Das Bild vom Versicherungsvermittler hat sich drastisch verschlechtert – vom ritterlichen Helfer zum profitgetriebenen Verkäufer. Nicht ganz zu Unrecht, meint Susanne Kleinhenz. In ihrem Buch zeigt sie, wie man Vertrauen zurückgewinnt.

Auch wenn die neuen Insurtechs darüber hinwegtäuschen mögen: Für den Versicherungsvertrieb ist das klassische Verkaufsgespräch nach wie vor bedeutend. So beschreibt es Dr. Susanne Kleinhenz in ihrem neuen Buch „Vertriebsgötter“. Sie konstatiert darin eine Vertrauenskrise und fordert einen Dialog „auf Augenhöhe“ zwischen Verkäufer und Kunden. Neben dem dialogischen Verhalten stellt sie dabei ein Konzept der persönlichkeits-orientierten Ansprache vor, das auf einem Modell von acht Archetypen basiert.

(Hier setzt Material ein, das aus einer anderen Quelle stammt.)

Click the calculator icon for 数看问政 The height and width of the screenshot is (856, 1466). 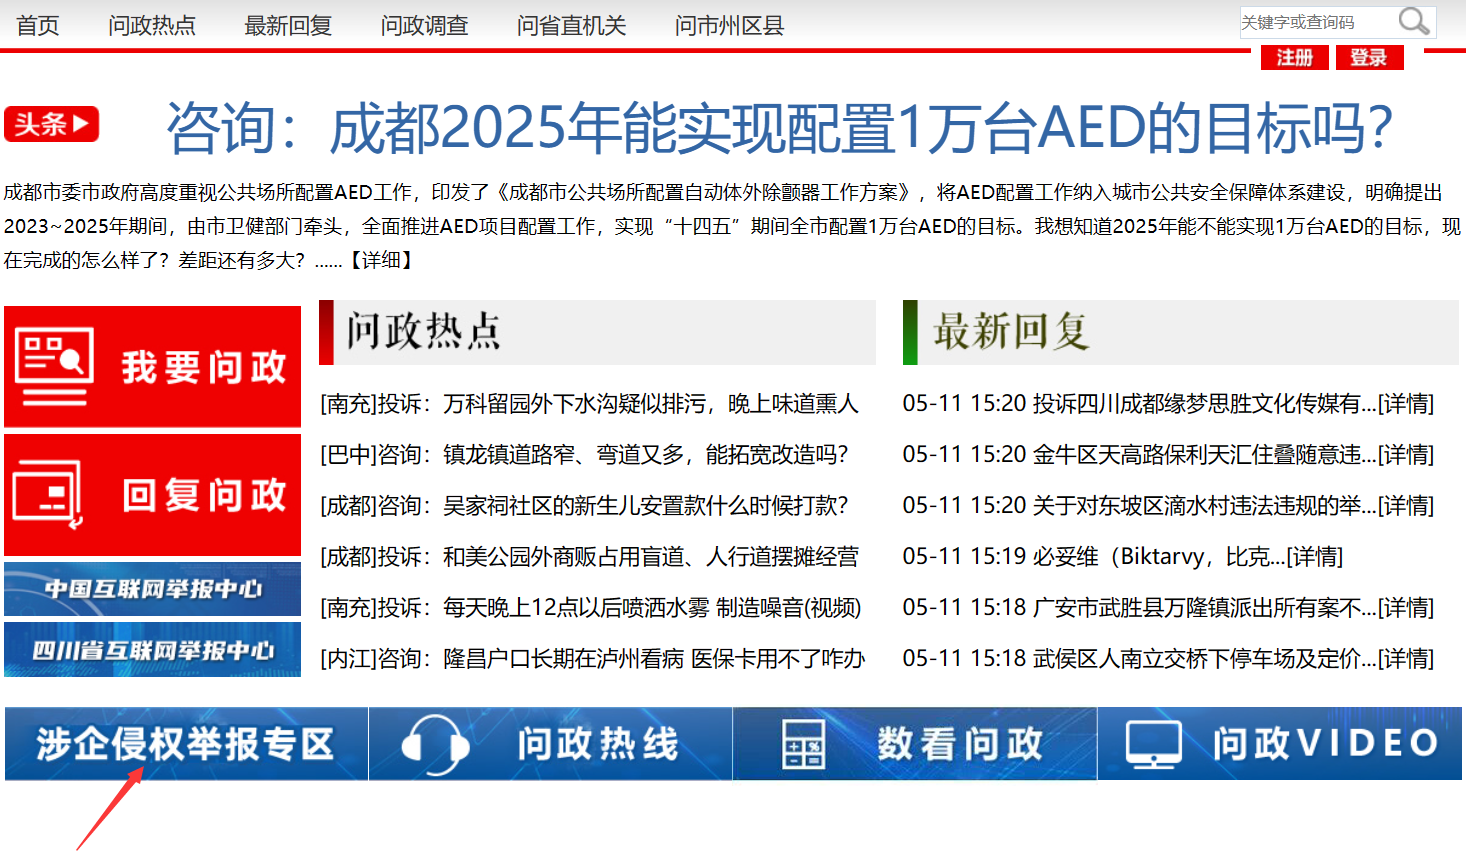click(803, 744)
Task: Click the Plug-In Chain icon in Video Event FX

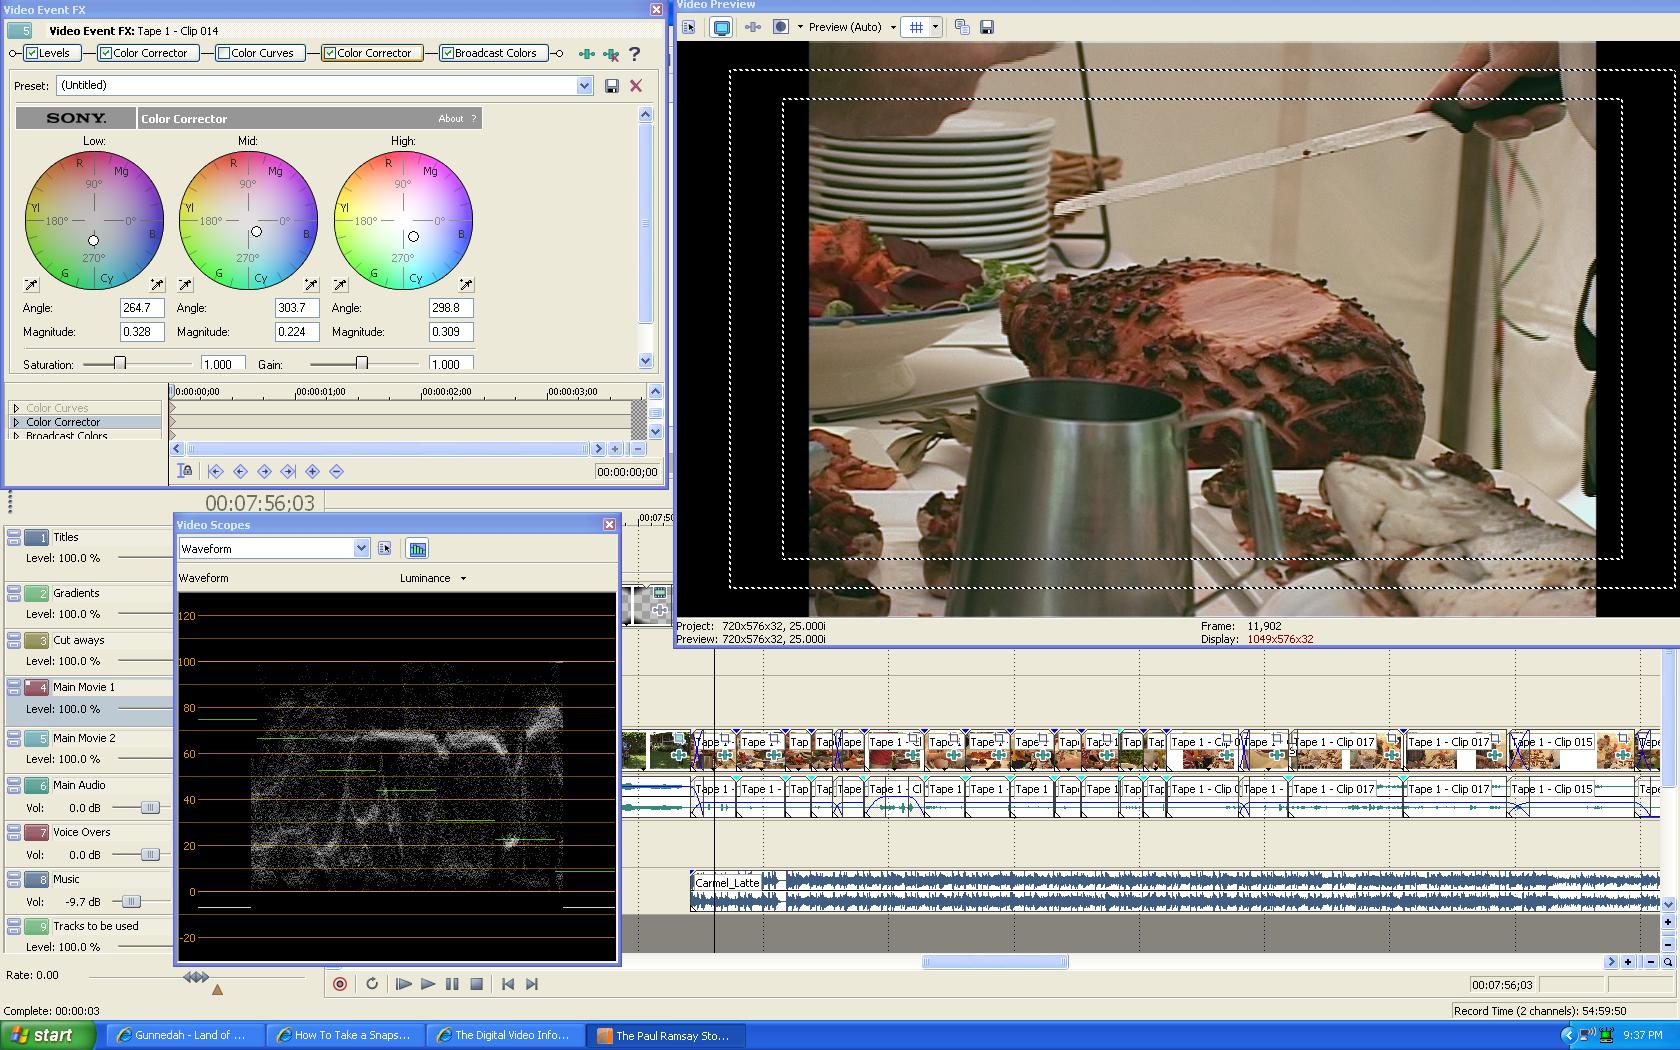Action: [587, 54]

Wozu braucht es im Versicherungsvertrieb noch Persönlichkeit, ließe sich angesichts der aktuellen Entwicklungen in der Branche fragen. Denn in Zeiten von Online-Portalen und Insurtechs rückt der Einsatz von Serviceangeboten wie dem Robo-Advisor, der auf Algorithmen basiert, verstärkt in den Blickpunkt.

Seit Kurzem etwa stellt die Fonds Finanz Maklerservice GmbH das gemeinsam mit der Softfair GmbH entwickelte Analysetool „FinanzLotse 3.0“ auch Endkunden von Versicherungsmaklern zur Verfügung. Diese sollen in die Lage versetzt werden, „vollkommen selbstständig [zu] ermitteln und den bestehenden Versicherungsschutz mit Vergleichsrechnern [zu] optimieren“.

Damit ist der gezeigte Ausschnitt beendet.